Summary

After the tournament has concluded, a banquet is prepared in the palace at Pentapolis. King Simonides and Thaisa enter, along with Pericles and other knights. Simonides and Thaisa congratulate Pericles on winning the tournament, and Thaisa gives him the wreath of victory. While dining, both Simonides and Thaisa find they are so taken with Pericles that they lose their appetite. Pericles observes a similarity between Simonides and his own father, and he notes that his condition is much changed from his life in Tyre: unrecognized as a prince, now he must take things as they come. Thinking Pericles looks melancholy, Simonides sends Thaisa to him with a glass of wine, telling her to ask him about his parentage. He says he is Pericles of Tyre, recently shipwrecked. Thaisa relates this information to her father, who pities the man’s misfortune and offers himself as a friend to Pericles. Dancing follows the banquet, and then the knights go to bed to prepare to woo Thaisa the next day.

Back in Tyre, Helicanus and Escanes discuss how Antiochus and his daughter died in a fire induced by lightning from the heavens, which Helicanus interprets as the gods’ punishment for their sins. Justice, he declares, has been done. Several lords enter, saying that Pericles has been gone for so long they wonder if they have a king anymore. They want to crown Helicanus, but Helicanus resists, suggesting that they should wait twelve months before making any decisions about a new leader. The lords agree and leave to seek out Pericles.

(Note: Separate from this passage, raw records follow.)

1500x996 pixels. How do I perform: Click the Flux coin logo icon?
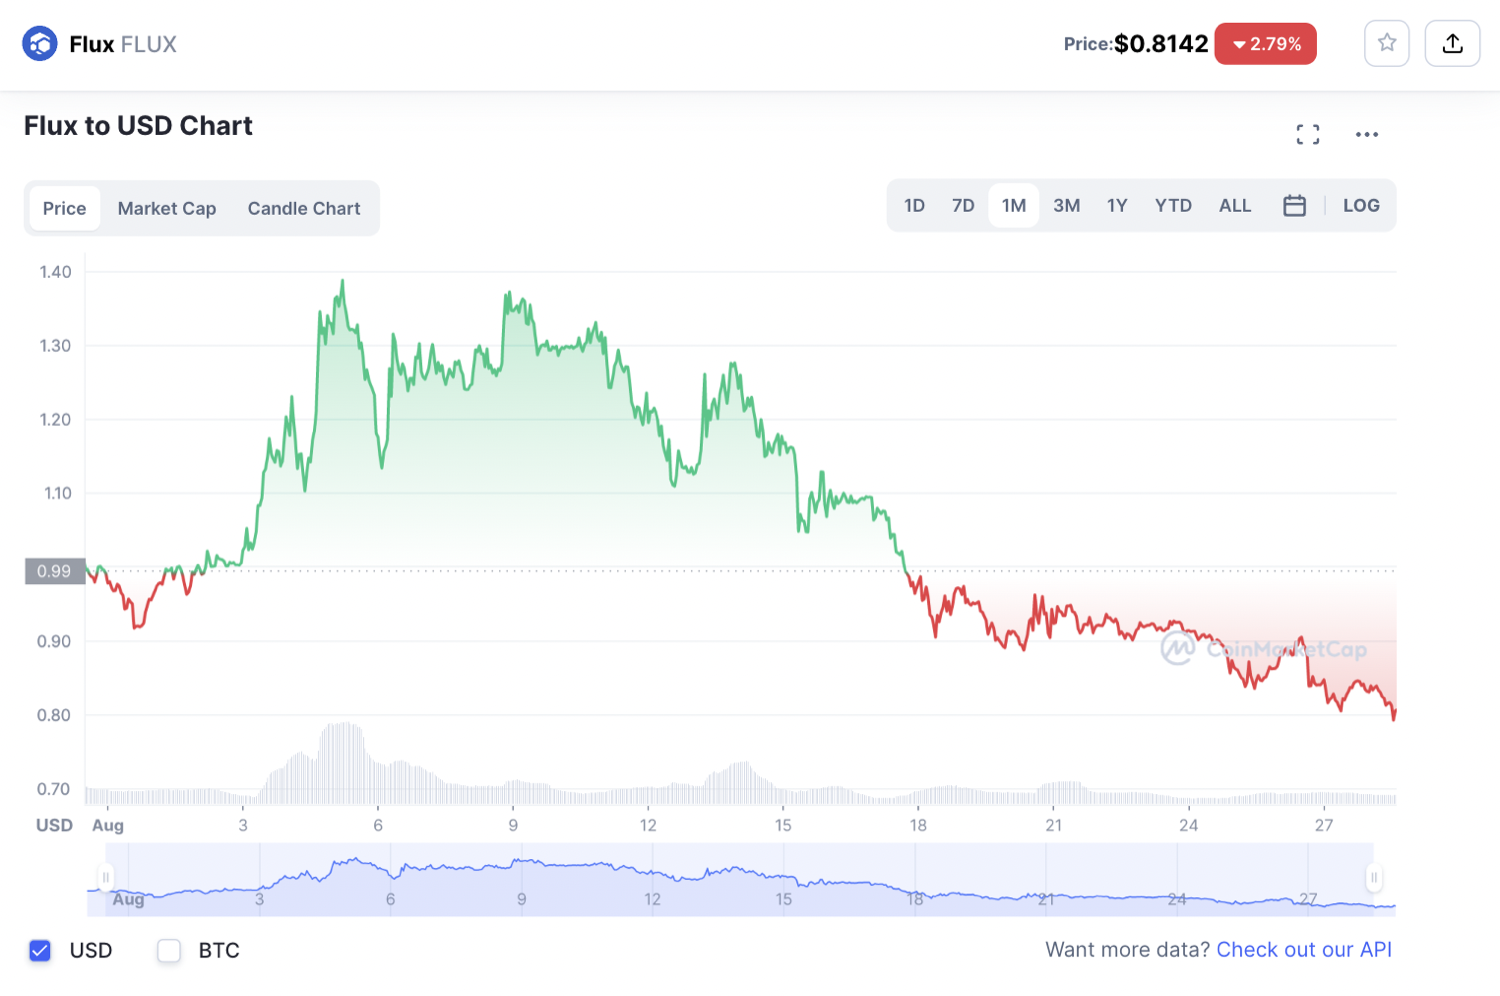40,44
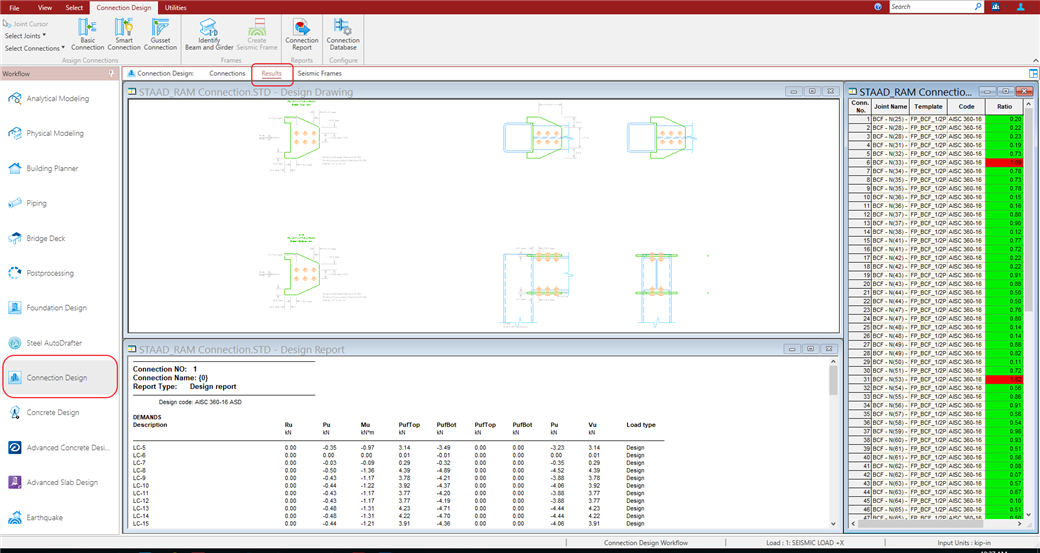Viewport: 1040px width, 553px height.
Task: Switch to Foundation Design workflow
Action: coord(55,308)
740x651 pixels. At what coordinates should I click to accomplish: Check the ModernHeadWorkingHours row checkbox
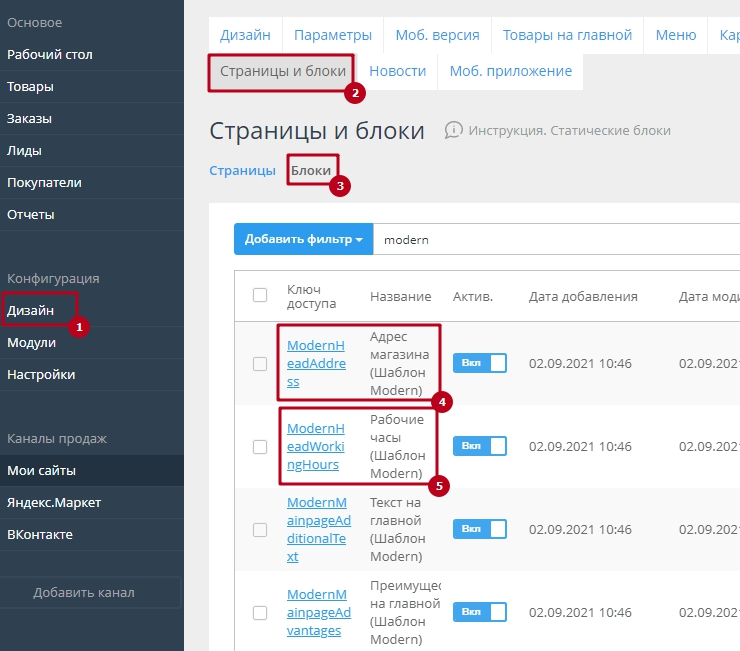[x=260, y=446]
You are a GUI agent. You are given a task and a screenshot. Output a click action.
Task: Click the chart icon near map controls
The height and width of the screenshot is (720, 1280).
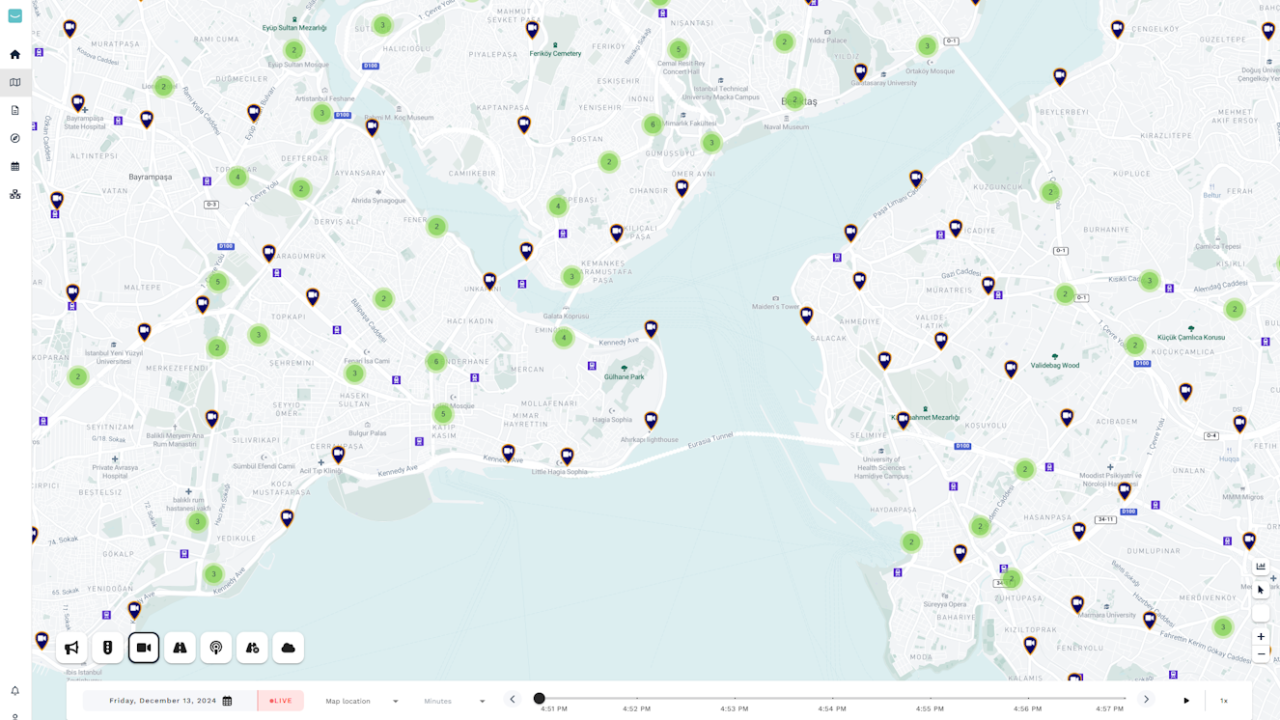(1260, 566)
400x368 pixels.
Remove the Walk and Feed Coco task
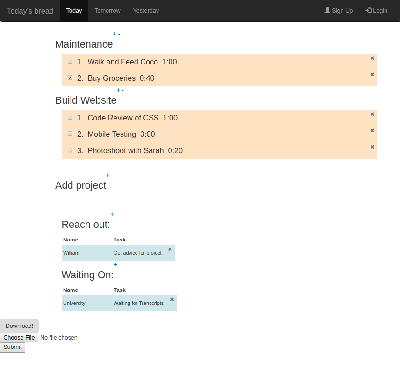372,58
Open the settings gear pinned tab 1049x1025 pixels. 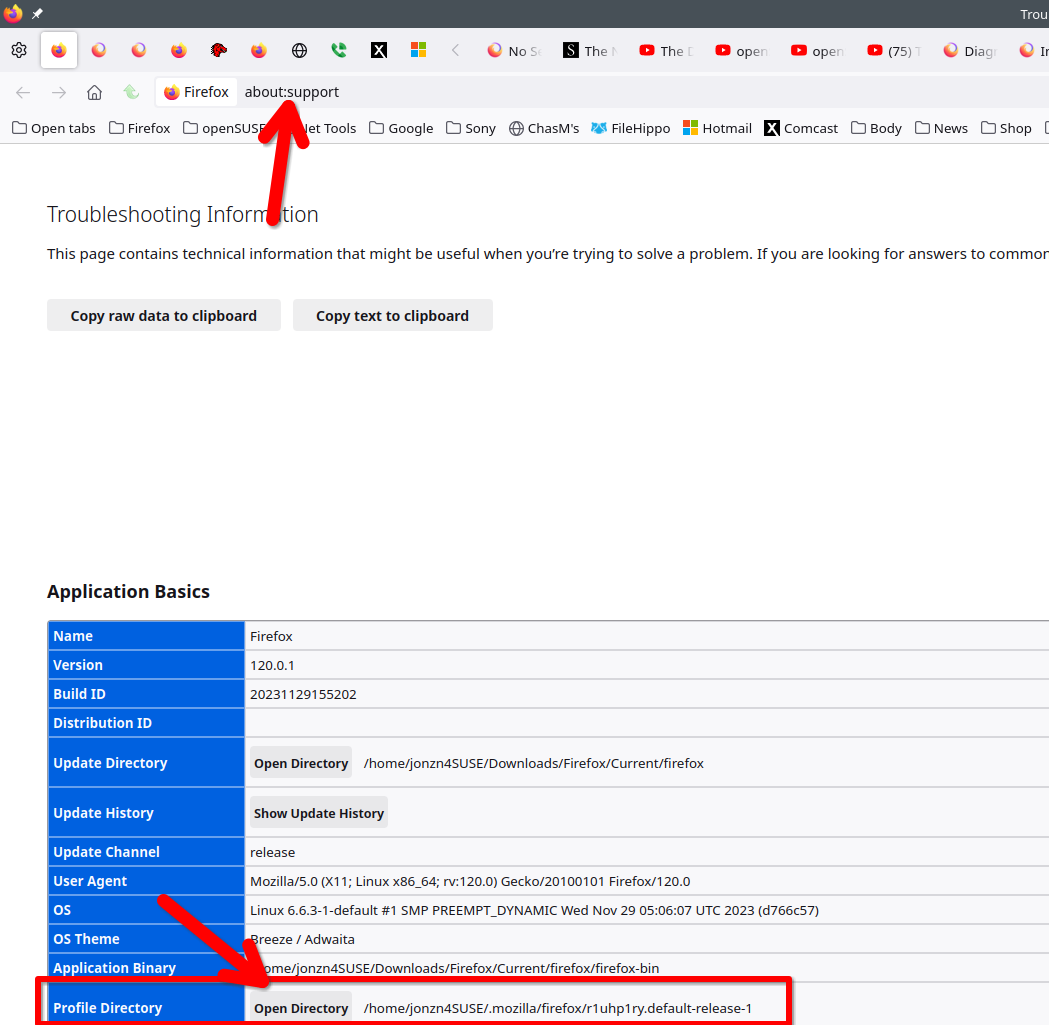click(x=19, y=50)

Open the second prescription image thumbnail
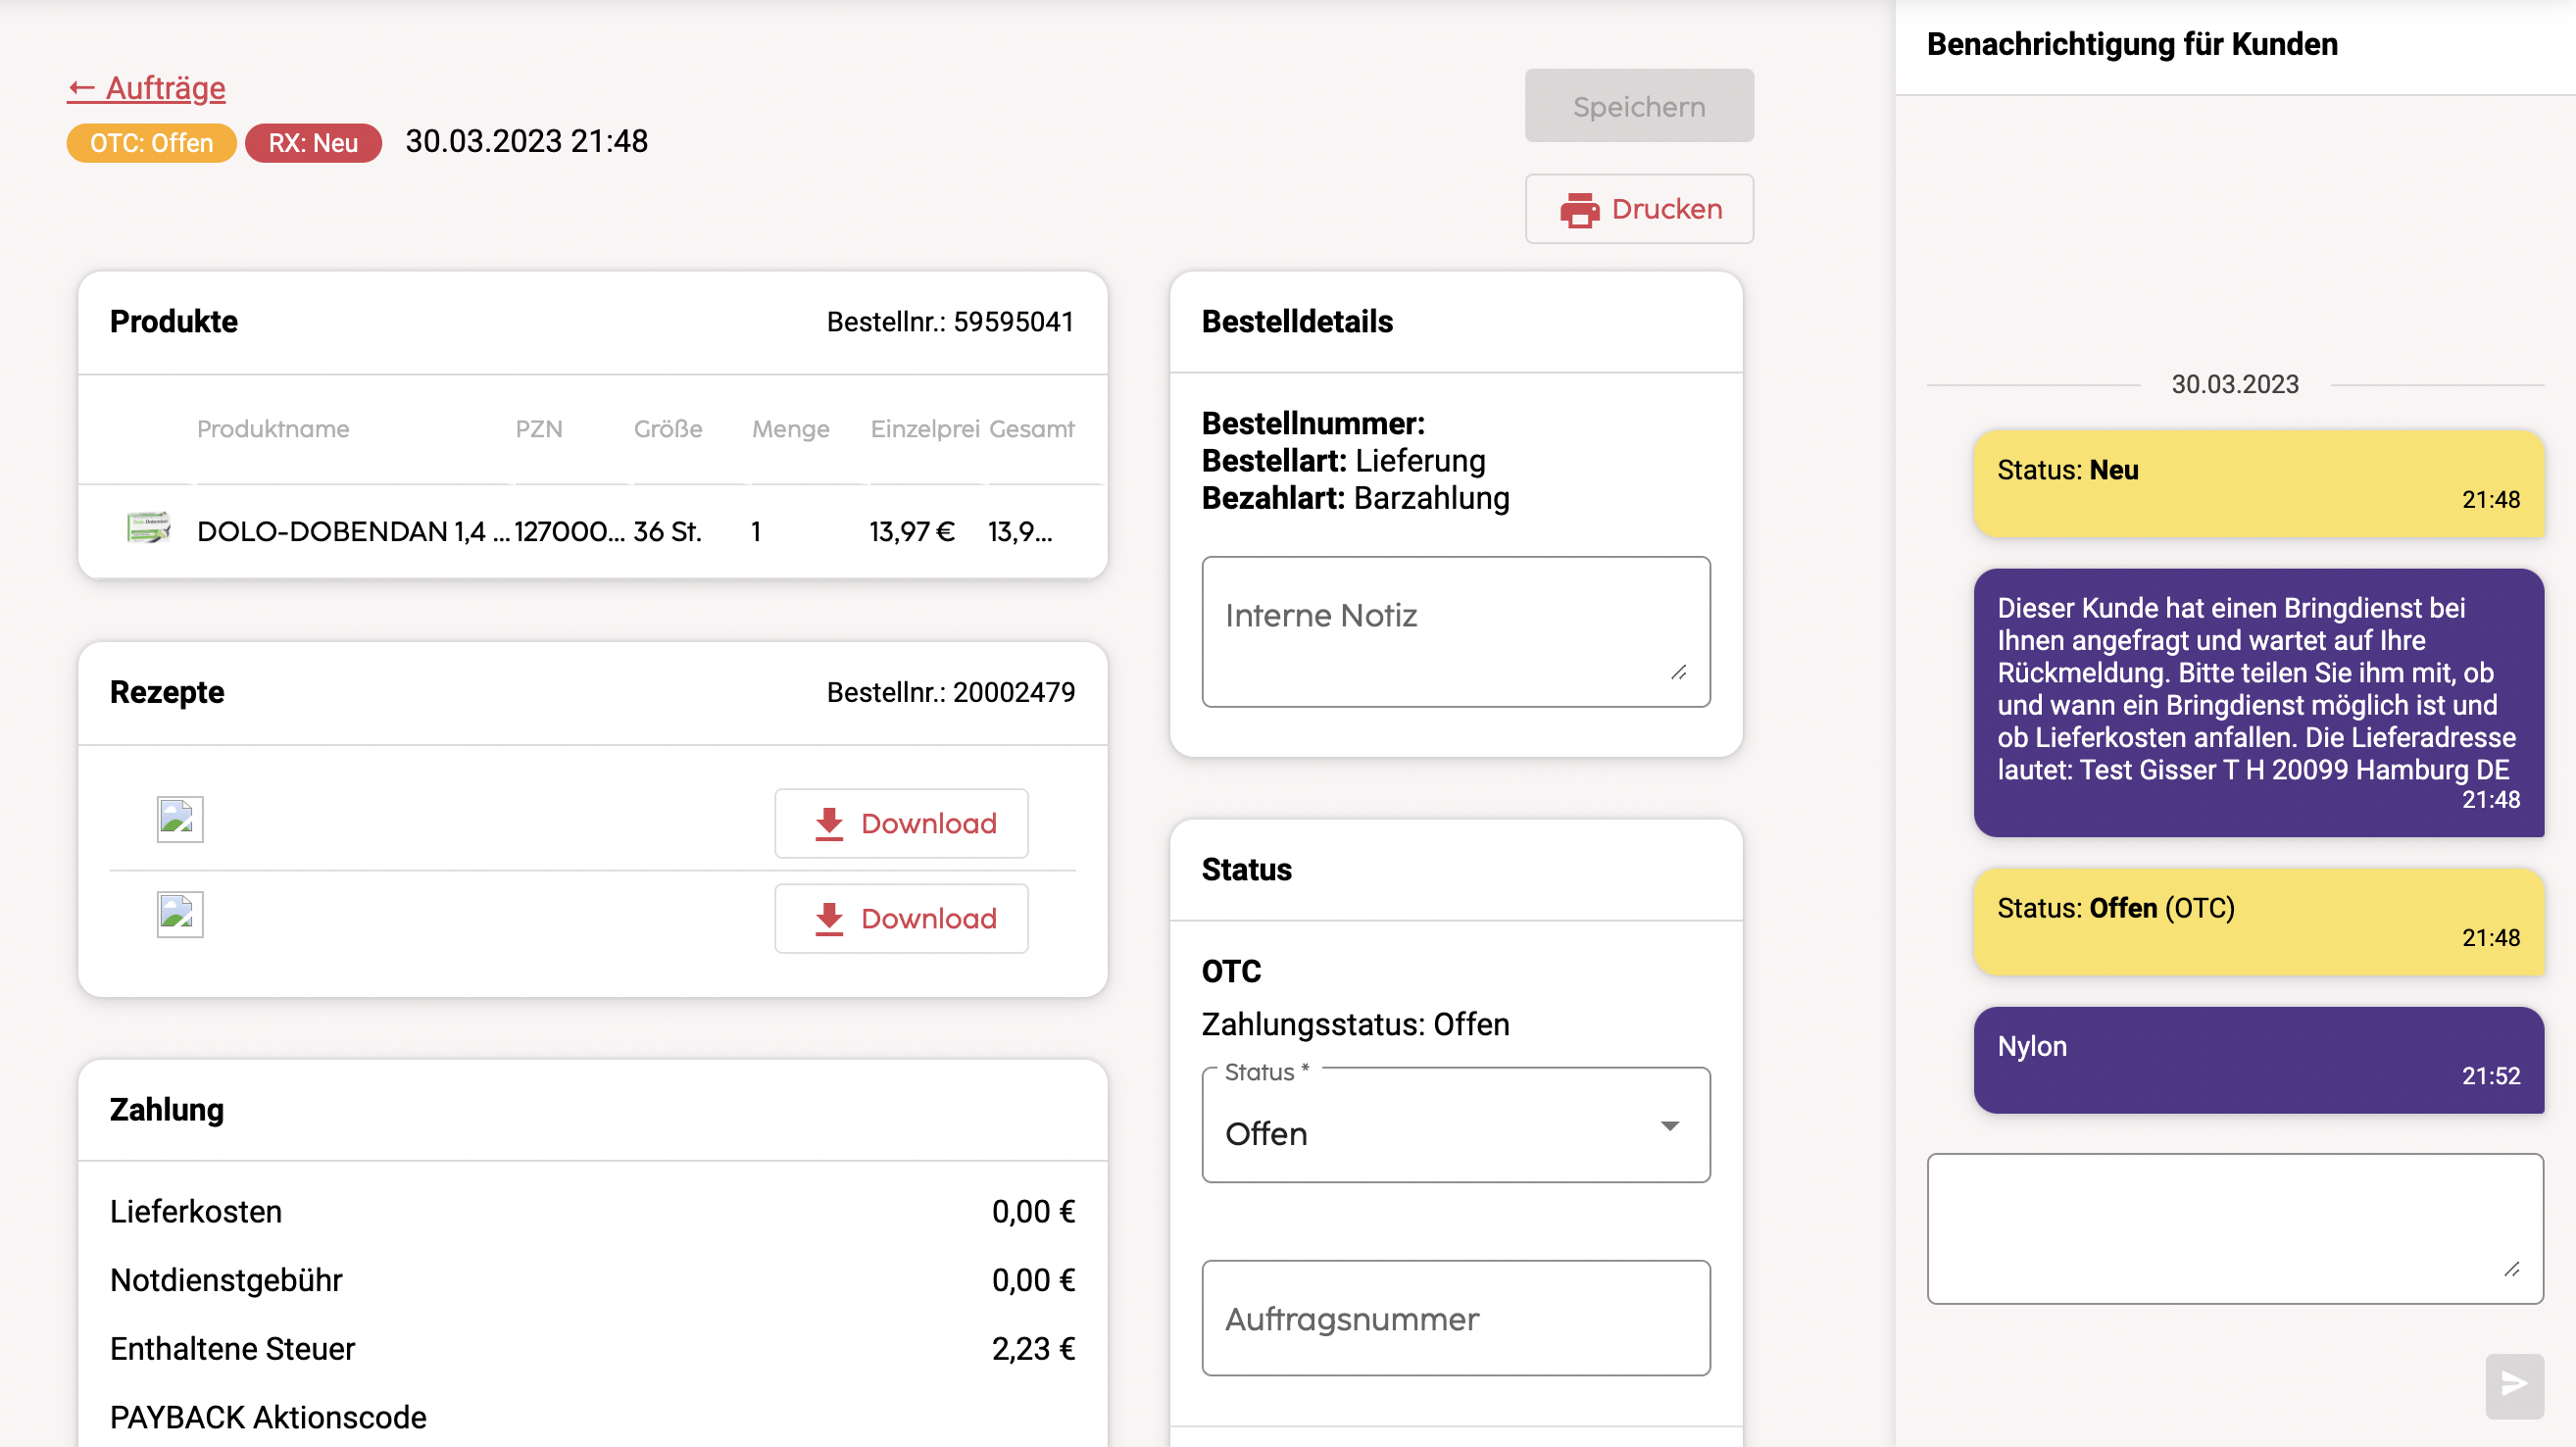coord(180,914)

The next day, back at the palace at Pentapolis, King Simonides tells his knights that his daughter has written him a letter saying that she intends not to marry. The knights decide to leave. Simonides, alone, reveals that Thaisa’s letter says she wants to marry the stranger, Pericles. When Pericles enters, Simonides commends his singing from the night before and asks him what he thinks of Thaisa. Simonides shows him Thaisa’s letter, and Pericles immediately thinks he has caused offense. Simonides plays along, calling him a traitor and accusing him of having bewitched his child. Pericles is offended, saying he came to the court in search of honor, which he intends to defend with his sword. Thaisa enters, and Pericles asks her to tell her father that he never said a word to her about love. Thaisa doesn’t understand who would take offense at something she wants him to do. Simonides then interrogates his daughter, pretending to be angry while noting his delight in a series of asides. Thaisa insists that, regardless of his birth, she loves Pericles and won’t be controlled. Letting his deception go, Simonides expresses his approval of their match, and the two are engaged to be married.

Analysis

Despite having won the jousting tournament, Pericles appears to be in a rather glum mood. This mood may stem in part from his genuine humility, which he indicates when he shrugs off the various honors bestowed upon him for his victory. His melancholy also relates to the turn of events that has landed him in Pentapolis. While he has won the tournament and made the best of his situation, he seems to feel that he is now at the mercy of fate. In this way, Pericles may for the first time in his life be experiencing his life as something that’s happening to him rather than something he’s making happen. This situation makes him think wistfully of Tyre and of his father, who once ruled his realm in a way that earned him the respect of all his courtiers. The fact that he sees a similar goodness in the “good king” Simonides offers some foreshadowing that this man will soon become Pericles’s father-in-law.

Meanwhile, Simonides and his daughter are both intrigued by the strange knight who washed up on their shores, and we see them working together to find out who he is. The relationship between the king and his daughter stands in stark contrast to that between Antiochus and his daughter, which was thoroughly corrupted by their incestuous union. Shakespeare underscores the contrast by briefly returning the action to Tyre in scene 4, where Helicanus reports that the king and princess of Antioch have died in a fire of divine punishment. Simonides clearly differs from Antiochus in the way he honors his daughter’s preference in the choice of a suitor. He also differs in the way he goes about arranging her marriage. Instead of presenting Pericles with a potentially fatal task, as Antiochus did with his riddle, Simonides takes a playful approach, merely pretending to be a tyrant while secretly preparing the way for their joyful engagement.